The purpose of this notebook is to build a Doc2Vec model.

In [1]:
# Import libraries

import pandas as pd
import gensim

## 1. Model Building

In [24]:
# Read in the course data

course_df = pd.read_csv('../Data/Course_Data/Coursera_Catalog.csv')
print(df.shape)
df.head(2)

(4416, 10)


Unnamed: 0,courseType,description,domainTypes,id,slug,specializations,workload,primaryLanguages,certificates,name
0,v2.ondemand,Gamification is the application of game elemen...,"[{'subdomainId': 'design-and-product', 'domain...",69Bku0KoEeWZtA4u62x6lQ,gamification,[],4-8 hours/week,['en'],['VerifiedCert'],Gamification
1,v2.ondemand,This course will cover the steps used in weigh...,"[{'subdomainId': 'data-analysis', 'domainId': ...",0HiU7Oe4EeWTAQ4yevf_oQ,missing-data,[],"4 weeks of study, 1-2 hours/week",['en'],"['VerifiedCert', 'Specialization']",Dealing With Missing Data


In [26]:
# Preprocess the course data as a training corpus

# Convert the course descriptions to a list
course_descriptions = df['description'].to_list()

# Define a function for basic preprocessing:
# tokenize, lowercase, de-punctuation, document tagging
def read_corpus(corpus):
    for i, doc in enumerate(corpus):
        tokens = gensim.utils.simple_preprocess(doc)
        yield gensim.models.doc2vec.TaggedDocument(tokens, [i])

# Run the function on the list of course descriptions
train_corpus = list(read_corpus(course_descriptions))

In [28]:
# Examine the first document in the corpus (tag at end)

print(train_corpus[0])

TaggedDocument(['gamification', 'is', 'the', 'application', 'of', 'game', 'elements', 'and', 'digital', 'game', 'design', 'techniques', 'to', 'non', 'game', 'problems', 'such', 'as', 'business', 'and', 'social', 'impact', 'challenges', 'this', 'course', 'will', 'teach', 'you', 'the', 'mechanisms', 'of', 'gamification', 'why', 'it', 'has', 'such', 'tremendous', 'potential', 'and', 'how', 'to', 'use', 'it', 'effectively', 'for', 'additional', 'information', 'on', 'the', 'concepts', 'described', 'in', 'the', 'course', 'you', 'can', 'purchase', 'professor', 'werbach', 'book', 'for', 'the', 'win', 'how', 'game', 'thinking', 'can', 'revolutionize', 'your', 'business', 'in', 'print', 'or', 'ebook', 'format', 'in', 'several', 'languages'], [0])


In [29]:
# Build a model

# Instantiate the model
model = gensim.models.doc2vec.Doc2Vec(vector_size=50, 
                                      min_count=2,
                                      epochs=20)

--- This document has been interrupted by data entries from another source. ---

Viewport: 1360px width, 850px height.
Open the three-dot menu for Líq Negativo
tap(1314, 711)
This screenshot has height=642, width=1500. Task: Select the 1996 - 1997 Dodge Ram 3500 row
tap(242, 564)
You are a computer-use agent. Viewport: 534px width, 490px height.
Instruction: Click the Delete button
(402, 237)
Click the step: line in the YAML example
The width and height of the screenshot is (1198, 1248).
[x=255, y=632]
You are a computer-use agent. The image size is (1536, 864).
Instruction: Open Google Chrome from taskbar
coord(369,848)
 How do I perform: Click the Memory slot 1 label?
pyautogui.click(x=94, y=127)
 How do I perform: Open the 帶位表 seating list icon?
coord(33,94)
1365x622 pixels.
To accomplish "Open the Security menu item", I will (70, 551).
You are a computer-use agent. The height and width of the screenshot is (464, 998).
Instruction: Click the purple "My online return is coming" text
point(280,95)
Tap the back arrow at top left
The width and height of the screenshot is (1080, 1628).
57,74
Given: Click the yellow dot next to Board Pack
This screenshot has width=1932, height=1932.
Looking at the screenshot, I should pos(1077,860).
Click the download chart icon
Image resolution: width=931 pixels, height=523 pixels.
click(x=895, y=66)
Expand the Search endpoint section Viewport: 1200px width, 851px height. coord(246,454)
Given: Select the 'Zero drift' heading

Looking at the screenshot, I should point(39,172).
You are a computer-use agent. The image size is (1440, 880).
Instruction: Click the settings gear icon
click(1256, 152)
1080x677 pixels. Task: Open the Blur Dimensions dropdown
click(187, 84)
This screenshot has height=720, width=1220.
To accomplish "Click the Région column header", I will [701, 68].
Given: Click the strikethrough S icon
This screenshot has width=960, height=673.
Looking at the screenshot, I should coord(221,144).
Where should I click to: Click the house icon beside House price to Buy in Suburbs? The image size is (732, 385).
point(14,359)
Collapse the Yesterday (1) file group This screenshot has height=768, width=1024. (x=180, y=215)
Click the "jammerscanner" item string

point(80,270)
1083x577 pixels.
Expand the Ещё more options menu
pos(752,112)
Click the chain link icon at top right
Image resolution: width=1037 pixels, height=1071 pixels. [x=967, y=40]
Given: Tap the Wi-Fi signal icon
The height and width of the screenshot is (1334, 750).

# Create a vocabulary for the model
model.build_vocab(train_corpus)

# Train the model on the corpus
model.train(train_corpus,
            total_examples=model.corpus_count,
            epochs=model.epochs)

In [31]:
# Assess the model

# Infer a vector for a document in the training corpus itself.
vector = model.infer_vector(train_corpus[0].words)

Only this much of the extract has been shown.